2. Documentation of bad debt status

According to the present regulations valid from January 01, 2005 in each and every case, the bad debt nature of a debt has to be substantiated and documented accordingly.

In the practice of the tax authority (Tax question 1998/69), it has been established that in case of debts of companies the following may serve as proper documentation of the debt being a bad debt:

  1. The company has been deleted from the company's registry; in this case, the decision of the Registry Court is to be obtained.
  2. In the sense of the above Item 1 (e) debtors, that can not be located at their seat, the letters sent to them are returned with the mark "addressee" unknown.

    In this case, the company may initiate deletion proceedings against the indebted company at the Registry Court, in which case again the decision of the Registry Court is accepted as proof of the bad debts status.

    Please note that a returned letter with the mark "addressee unknown" is in itself insufficient (Tax question 5/1996). The tax office always requires an official, independent verification of a public body (e.g. in case of a company, the company registry, or, in case of a natural person, for example the municipality stating that the person has never been a resident there, and so on) confirming, that the debtor can not be located.
  3. In the course of execution proceedings, if the executioner declares in writing, that the debtor can not be found.

3. Writing-off of bad debts

According to § 65 (7) of the Act on Accounting, bad debts may not be shown in the balance sheet but need to be set-off accordingly as credit related losses.

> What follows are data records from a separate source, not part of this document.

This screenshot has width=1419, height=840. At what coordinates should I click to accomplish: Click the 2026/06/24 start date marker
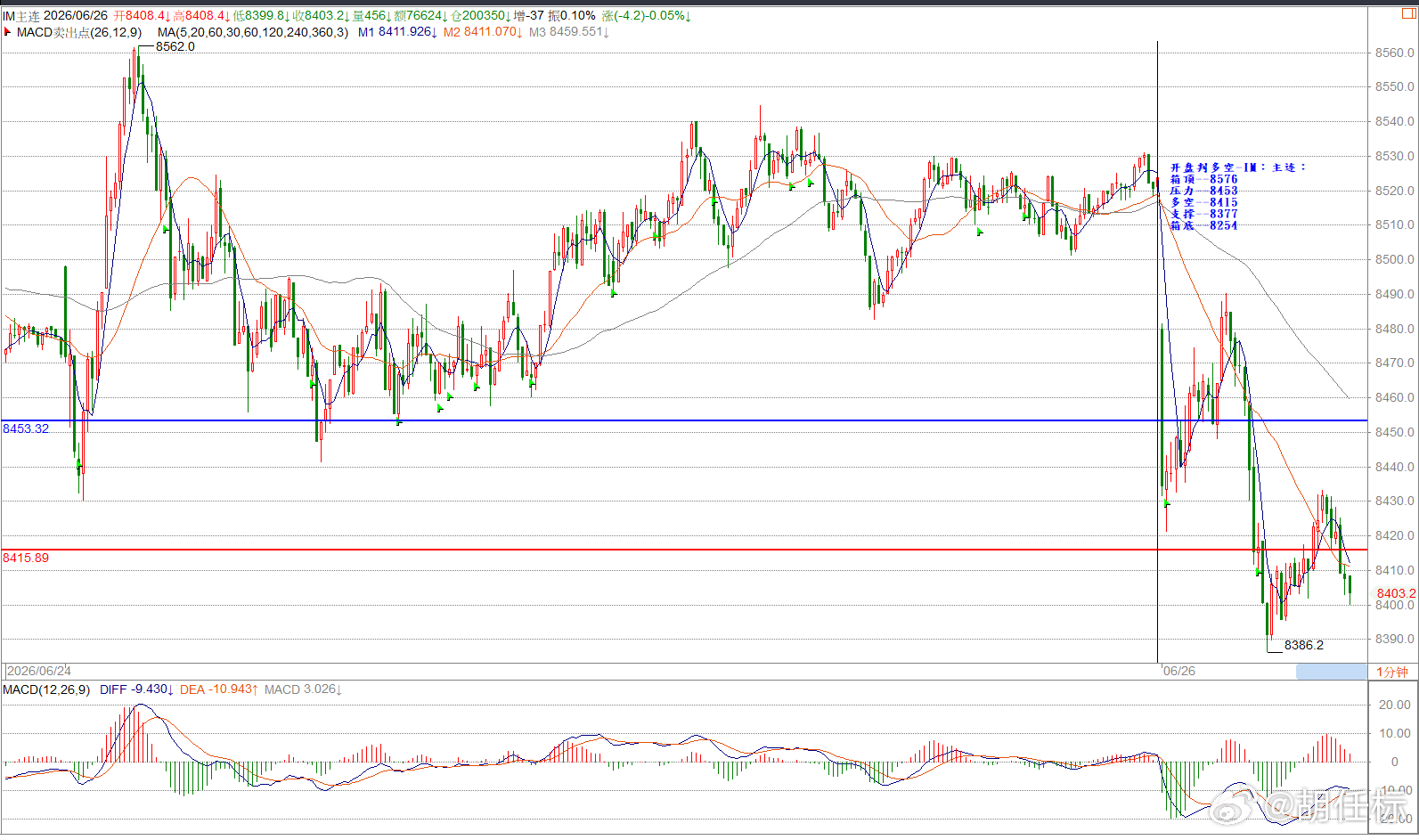39,671
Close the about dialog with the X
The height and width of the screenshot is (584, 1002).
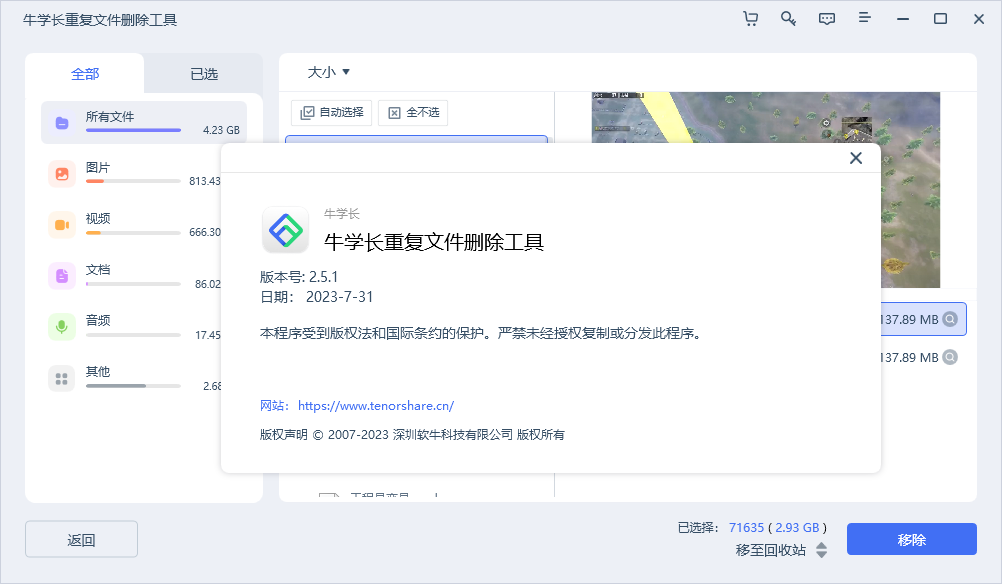856,158
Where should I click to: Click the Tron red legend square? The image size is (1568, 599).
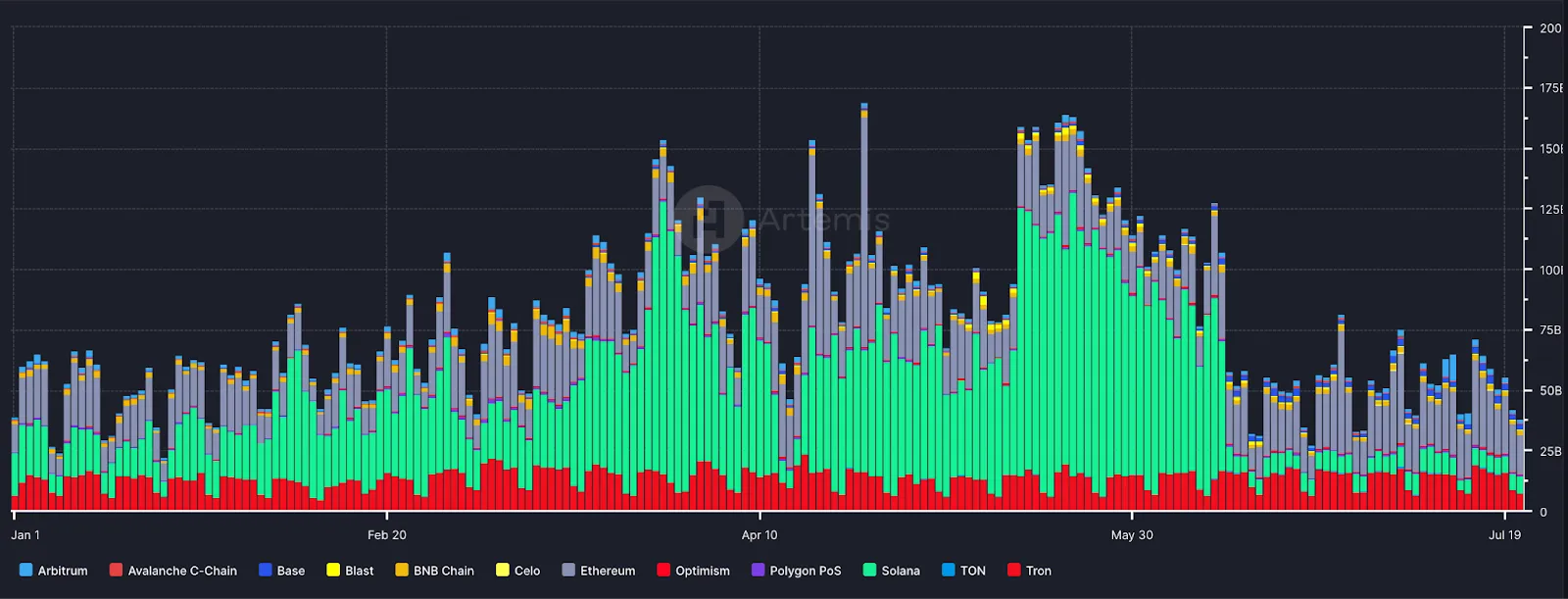pyautogui.click(x=1014, y=570)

Thus, there are two different groups of debts:

  1. The "bad debt" nature of which is proven and documented as set forth in Item 1. These are to be written off. Partially bad debts can be written off as well, to that extent.
  2. Debts, which can not be documented as bad debts, are to be shown in the balance sheet and can not be written off.

The content of this article is intended to provide a general guide to the subject matter. Specialist advice should be sought about your specific circumstances.